Table of Contents

September 6, 2012

Two nights ago, open-mesh reported that the gateway router went down. I went by today, and couldn't connect to either the wirelesstoronto or wt-yds networks. I went in, and our equipment was unplugged. I asked, and apparently some people had been in to install security cameras. I plugged it back in and it came back up.

April 30, 2012

I got an open-mesh email notification on Apr 8 that the network went down. I dropped by a couple of times between then and now to ssh into and reboot the gateway router, but it didn't fix anything. (The problem was with the NS2.) Today I got an email from Laura at YDS, and she confirmed that she could let me into the TO Tix booth. I installed a timer which will reboot everything (NS2, Linksys router and DSL modem) every morning at 3:30ish.
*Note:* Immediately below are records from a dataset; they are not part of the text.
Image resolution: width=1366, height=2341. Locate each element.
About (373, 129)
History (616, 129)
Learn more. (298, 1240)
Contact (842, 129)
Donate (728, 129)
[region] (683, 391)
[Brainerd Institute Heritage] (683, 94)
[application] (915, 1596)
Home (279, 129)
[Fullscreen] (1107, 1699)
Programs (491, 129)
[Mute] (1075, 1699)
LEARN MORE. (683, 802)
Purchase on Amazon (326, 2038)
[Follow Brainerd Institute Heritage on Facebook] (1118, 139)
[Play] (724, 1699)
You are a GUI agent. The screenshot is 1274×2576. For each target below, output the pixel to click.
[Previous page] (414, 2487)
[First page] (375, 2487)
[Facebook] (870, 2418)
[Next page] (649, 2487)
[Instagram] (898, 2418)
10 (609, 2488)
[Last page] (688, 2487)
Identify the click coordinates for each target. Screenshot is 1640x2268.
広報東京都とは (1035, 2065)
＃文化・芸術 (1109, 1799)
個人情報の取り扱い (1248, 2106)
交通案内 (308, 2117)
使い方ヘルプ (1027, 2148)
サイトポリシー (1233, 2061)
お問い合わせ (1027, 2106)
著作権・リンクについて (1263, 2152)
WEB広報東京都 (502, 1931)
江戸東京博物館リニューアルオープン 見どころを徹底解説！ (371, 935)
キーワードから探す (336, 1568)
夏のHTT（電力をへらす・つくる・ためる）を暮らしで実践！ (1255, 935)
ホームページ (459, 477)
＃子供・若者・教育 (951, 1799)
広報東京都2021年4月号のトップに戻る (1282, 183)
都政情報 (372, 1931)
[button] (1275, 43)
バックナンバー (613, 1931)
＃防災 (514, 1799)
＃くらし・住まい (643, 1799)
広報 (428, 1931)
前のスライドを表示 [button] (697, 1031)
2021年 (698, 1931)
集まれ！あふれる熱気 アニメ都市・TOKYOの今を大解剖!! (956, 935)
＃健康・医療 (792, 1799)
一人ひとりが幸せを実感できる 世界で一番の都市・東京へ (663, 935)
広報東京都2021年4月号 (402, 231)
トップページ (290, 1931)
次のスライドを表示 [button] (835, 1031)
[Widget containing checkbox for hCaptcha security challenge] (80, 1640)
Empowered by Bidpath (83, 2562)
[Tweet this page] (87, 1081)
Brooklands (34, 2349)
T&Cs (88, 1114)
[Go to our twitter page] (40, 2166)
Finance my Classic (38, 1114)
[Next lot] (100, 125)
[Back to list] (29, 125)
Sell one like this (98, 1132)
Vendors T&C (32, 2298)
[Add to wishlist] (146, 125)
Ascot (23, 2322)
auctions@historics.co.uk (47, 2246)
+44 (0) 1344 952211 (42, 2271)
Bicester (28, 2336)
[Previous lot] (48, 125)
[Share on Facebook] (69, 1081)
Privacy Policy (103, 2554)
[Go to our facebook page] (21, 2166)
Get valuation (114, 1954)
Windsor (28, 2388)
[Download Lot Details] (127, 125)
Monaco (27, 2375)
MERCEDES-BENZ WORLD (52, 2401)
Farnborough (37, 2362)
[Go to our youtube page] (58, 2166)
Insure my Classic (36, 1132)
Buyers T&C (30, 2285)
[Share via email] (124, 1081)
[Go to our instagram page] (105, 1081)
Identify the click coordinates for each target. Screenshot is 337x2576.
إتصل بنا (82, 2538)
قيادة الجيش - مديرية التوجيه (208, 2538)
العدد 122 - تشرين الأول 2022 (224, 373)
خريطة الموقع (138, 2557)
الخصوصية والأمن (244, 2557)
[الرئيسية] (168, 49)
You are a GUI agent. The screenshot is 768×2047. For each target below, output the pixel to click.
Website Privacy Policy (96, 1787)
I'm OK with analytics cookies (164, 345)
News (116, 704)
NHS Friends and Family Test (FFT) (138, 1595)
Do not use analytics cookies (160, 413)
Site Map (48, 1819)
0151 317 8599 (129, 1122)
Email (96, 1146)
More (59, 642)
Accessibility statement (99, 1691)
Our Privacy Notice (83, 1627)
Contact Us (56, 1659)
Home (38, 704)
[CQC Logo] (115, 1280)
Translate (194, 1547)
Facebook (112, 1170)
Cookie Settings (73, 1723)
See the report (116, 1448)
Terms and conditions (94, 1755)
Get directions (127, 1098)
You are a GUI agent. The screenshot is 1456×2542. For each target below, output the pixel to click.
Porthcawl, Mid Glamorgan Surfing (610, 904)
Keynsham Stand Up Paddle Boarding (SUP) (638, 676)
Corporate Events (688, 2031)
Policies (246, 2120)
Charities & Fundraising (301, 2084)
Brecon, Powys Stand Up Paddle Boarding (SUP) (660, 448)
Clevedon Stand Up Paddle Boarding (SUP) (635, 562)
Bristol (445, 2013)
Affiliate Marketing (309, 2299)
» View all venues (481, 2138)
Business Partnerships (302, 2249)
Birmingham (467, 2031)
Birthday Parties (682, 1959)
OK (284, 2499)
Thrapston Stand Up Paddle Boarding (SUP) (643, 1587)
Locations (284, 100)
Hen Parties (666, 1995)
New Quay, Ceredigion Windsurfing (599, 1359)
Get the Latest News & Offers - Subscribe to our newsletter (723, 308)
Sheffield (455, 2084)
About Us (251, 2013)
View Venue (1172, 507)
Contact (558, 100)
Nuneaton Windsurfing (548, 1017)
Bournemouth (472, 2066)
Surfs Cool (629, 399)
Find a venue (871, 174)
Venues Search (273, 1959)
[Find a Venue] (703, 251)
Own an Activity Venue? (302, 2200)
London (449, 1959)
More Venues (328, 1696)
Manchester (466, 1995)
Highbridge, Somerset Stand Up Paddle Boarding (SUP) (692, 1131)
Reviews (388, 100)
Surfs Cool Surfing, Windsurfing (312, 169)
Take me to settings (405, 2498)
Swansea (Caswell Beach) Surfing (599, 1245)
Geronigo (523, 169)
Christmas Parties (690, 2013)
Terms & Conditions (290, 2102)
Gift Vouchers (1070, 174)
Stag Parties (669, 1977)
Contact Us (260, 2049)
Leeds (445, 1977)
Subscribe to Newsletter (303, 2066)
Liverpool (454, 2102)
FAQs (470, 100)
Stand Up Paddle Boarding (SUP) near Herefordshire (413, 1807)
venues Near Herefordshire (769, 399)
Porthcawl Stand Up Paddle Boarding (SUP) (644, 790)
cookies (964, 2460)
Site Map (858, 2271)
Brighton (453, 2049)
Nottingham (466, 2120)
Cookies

Once I installed it and powered everything back on, the network came up quickly.

February 23, 2012

I went back, and the situation was the same. I went in, powercycled the NS2, and it came back up within a minute or so. As of right now the dashboard isn't yet reporting that it's back up, but I was able to connect to wirelesstoronto easily.

February 7, 2012

Cloudtrax (the open-mesh dashboard) reported that all mesh nodes at YDS went down on Friday. I went this morning to check. Normally this is caused by the Linksys router (which runs PPPoE) going down. But today I was able to connect to the Linksys router and get online. The ticket office was closed, so I couldn't get in to reboot the NS2. I'll try to go by later to try that.

August 6, 2011

I rebooted the Linksys router, and no luck. I plugged my laptop into the modem and it couldn't find a PPPoE server. I rebooted the modem, and it started working. I intended to bring a lamp timer that would auto powercycle the whole rig every night, but couldn't find one. The modem problem is, as far as I can tell, a new one, so maybe it was a fluke.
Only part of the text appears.